---
name: security-deep-scan
description: Run deterministic deep-scan — 10 Node.js scanners for Unicode attacks, entropy analysis, permission mapping, dependency auditing, taint tracing, git forensics, network mapping, memory poisoning, supply chain recheck, and toxic flow analysis
---

# Deep Scan

10 deterministic Node.js scanners — entropy, Unicode, typosquatting, git forensics, taint tracing, dep audit, network mapping, memory poisoning, supply chain recheck, toxic flow analysis.

## Step 1: Setup

- If `$ARGUMENTS` is empty, target = current working directory. Otherwise target = `$ARGUMENTS` (strip `--deep` if present).
- Create a temporary file path for results (e.g. using `node -p "require('path').join(require('os').tmpdir(), 'deep-scan-results.json')"`).

## Step 2: Run Orchestrator

```bash
node <plugin-root>/scanners/scan-orchestrator.mjs "<target>" --output-file "<results_file>"
```

Exit codes: 0=ALLOW, 1=WARNING, 2=BLOCK. Stdout = compact aggregate JSON. Full results in file.

## Step 3: Show Banner

```
## Deep Scan: [VERDICT]
Risk Score: X/100 | Findings: XC XH XM XL XI
Scanners: X ok, X error, X skipped
```

## Step 4: Synthesize Report

Read the full results from `<results_file>`. Also read `<plugin-root>/knowledge/mitigation-matrix.md` for remediation context.
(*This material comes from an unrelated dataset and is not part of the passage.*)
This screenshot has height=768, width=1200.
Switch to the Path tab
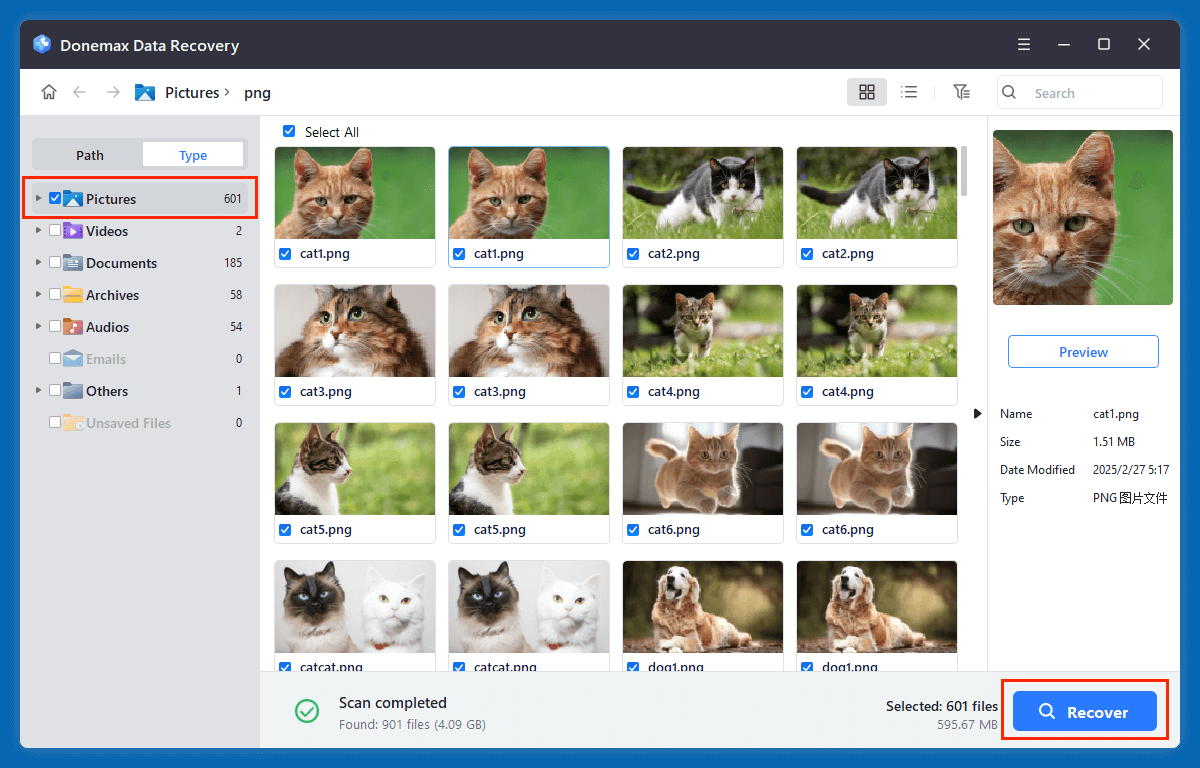tap(88, 154)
Produce a complete report with:
1. **Executive Summary** — 3-5 sentences: posture assessment, dominant issue themes, intent assessment
2. **Per-Scanner Details** — Group findings by severity (CRITICAL first). Highlight important findings, explain implications.
3. **Toxic Flow Analysis** — If toxic-flow findings exist, show the trifecta chain legs (Input, Access, Exfil) with evidence
4. **Recommendations** — Prioritized by urgency. Include finding IDs and actionable fix steps.
5. **OWASP Coverage** — Map findings to OWASP LLM Top 10 and Agentic AI Top 10 categories.

Do NOT invent findings. Do NOT downplay CRITICAL or HIGH severity issues.